В то лето я жил у отца на даче в Мичуринце, принимая себя за подающего надежды литератора. Письмо стало событием и для меня, и я предложил отцу написать за него ответ. Попробовал – и не получилось. Еще раз и еще. На это ушло много дней. Я никак не мог нащупать той мысли, которую хотел выразить. Цензура, как она была устроена в Союзе, приспособленчество, идеология – все это лежало на поверхности, а спорить с очевидностями было не очень интересно. Мысль же моя, сложившаяся гораздо позднее, была в том, что человек бывает несвободен изнутри, что он воздвигает в себе идеологического идола и тот становится его цензором. Идол создает свою картину мира как свою проекцию вовне, цензор же ее охраняет. Охраняет себя, как свою идентичность, а не только повинуется из страха запретам ЦК КПСС. Чтобы стать свободным, идола этого надо в себе победить. Я мог бы процитировать любимейшую мной строку ап. Иоанна: «Дети, храните себя от идолов», но в то время еще ее не знал. Словом, провозившись порядочное время, я был забракован во всех вариантах ответа, после чего отец меньше, чем за час, написал письмо, которое привожу, сократив в два раза. Одна фраза в этом письме моя.
«Уважаемый Александр Исаевич!
Ваше письмо произвело на меня большое впечатление. И не только задержал я ответ, потому что лежал в больнице; в конце концов, мог я написать Вам несколько строк, и находясь в постели, но Ваше письмо поразило меня, как откровенный и резкий голос, раздавшийся из неосвещенной части нашего мира. Что он существует, это я, разумеется, знал, но я жил в освещенной части и подчинялся ее законам. Бывали годы, когда я был захвачен и искренно увлечен партийным стилем мышления, господствовавшим в стране.
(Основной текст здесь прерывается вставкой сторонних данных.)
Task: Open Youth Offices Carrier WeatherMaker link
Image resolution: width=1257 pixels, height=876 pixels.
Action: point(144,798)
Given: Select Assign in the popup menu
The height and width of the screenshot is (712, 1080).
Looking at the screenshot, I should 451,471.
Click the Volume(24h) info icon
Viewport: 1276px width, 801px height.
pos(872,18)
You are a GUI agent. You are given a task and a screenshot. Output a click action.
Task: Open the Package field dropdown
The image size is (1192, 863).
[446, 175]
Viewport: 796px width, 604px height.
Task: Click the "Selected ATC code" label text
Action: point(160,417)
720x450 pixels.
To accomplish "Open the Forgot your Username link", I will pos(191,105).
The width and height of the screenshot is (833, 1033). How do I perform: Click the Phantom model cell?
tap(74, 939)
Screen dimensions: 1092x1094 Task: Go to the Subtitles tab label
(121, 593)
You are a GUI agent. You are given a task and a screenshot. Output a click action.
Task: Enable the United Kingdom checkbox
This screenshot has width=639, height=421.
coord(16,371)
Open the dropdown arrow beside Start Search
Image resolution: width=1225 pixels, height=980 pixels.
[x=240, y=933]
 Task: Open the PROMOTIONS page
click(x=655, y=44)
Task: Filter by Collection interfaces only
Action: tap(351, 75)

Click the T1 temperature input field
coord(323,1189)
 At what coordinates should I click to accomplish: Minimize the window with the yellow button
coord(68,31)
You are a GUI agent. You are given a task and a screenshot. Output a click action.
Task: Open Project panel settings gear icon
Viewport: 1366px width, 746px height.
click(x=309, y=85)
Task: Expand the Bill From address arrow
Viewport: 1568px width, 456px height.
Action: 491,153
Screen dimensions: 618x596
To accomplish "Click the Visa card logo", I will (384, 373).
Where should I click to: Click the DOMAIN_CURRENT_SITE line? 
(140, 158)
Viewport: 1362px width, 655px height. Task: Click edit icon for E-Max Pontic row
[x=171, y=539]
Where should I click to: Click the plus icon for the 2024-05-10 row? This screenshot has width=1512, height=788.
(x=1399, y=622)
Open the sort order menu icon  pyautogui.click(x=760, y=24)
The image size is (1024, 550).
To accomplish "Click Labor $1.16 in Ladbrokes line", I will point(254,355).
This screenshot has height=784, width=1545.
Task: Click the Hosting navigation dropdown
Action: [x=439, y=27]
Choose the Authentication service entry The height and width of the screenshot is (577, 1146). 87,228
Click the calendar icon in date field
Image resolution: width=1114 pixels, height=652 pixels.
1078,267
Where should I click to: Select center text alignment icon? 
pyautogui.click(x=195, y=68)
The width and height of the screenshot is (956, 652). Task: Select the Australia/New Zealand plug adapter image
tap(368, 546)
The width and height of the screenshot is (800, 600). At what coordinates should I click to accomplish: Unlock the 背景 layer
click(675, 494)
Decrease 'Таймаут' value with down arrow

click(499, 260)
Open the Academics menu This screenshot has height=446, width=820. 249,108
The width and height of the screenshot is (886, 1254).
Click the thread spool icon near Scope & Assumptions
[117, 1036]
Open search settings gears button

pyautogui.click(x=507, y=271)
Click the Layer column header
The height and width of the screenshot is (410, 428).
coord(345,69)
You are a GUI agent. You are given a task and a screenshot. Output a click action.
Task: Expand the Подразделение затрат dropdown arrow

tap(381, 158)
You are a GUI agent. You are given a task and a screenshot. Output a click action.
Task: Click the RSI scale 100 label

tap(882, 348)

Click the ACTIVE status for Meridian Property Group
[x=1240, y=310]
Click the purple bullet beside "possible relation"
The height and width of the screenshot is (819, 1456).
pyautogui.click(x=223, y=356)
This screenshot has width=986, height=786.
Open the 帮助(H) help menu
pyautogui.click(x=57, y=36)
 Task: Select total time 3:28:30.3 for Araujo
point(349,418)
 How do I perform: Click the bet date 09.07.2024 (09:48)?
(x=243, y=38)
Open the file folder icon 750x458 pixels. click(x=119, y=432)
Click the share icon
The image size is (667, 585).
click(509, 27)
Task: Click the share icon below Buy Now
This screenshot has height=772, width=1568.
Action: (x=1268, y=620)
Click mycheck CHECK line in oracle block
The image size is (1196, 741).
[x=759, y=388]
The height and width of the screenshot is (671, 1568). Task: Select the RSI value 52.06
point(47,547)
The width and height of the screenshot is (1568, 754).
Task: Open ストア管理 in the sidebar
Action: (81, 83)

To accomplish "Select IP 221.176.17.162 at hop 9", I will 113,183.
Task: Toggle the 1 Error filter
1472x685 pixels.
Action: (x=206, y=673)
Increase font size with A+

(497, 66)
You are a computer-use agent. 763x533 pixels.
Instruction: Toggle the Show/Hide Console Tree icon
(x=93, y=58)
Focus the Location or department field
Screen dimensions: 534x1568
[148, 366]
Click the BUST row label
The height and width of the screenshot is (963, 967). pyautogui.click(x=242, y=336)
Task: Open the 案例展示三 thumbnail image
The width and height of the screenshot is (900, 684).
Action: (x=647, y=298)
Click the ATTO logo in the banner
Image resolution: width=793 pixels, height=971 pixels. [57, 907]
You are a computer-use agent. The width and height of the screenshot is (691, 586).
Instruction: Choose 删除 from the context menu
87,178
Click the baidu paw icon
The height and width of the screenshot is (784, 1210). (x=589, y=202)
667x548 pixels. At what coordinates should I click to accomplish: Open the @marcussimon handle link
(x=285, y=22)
Литература рассчитана на миллионы людей. После Сталина ее воспитательное значение поднялось. Она должна объяснить (так, как это необходимо партии), что же произошло в стране? Объяснить, не упоминая имени Сталина. При Сталине государственная безопасность освобождала цензуру от многих забот. Уничтожались не только абзацы или книги, уничтожались сами писатели. Даже имен их не оставалось. Теперь заботы цензуры многократно увеличились. Те писатели, которых раньше просто уничтожили бы, теперь сталкиваются с цензурой. Кроме того, увеличилась у писателей потребность в истине и соответственно иллюзии того, что ее можно открыто провозглашать. Простите, но мне показалось, что Ваше письмо является данью этой иллюзии.
Я уверен, что у каждого советского писателя есть и не напечатанные произведения, и свои обиды на цензуру. Даже у меня, критика, вероятно, наберется не менее 50–60 печатных листов, которым если суждено увидеть свет, то, вероятно, через много лет после моей смерти…
Такова и судьба моей книги „Герцен и Чаадаев“, написанной еще в 1929 году81.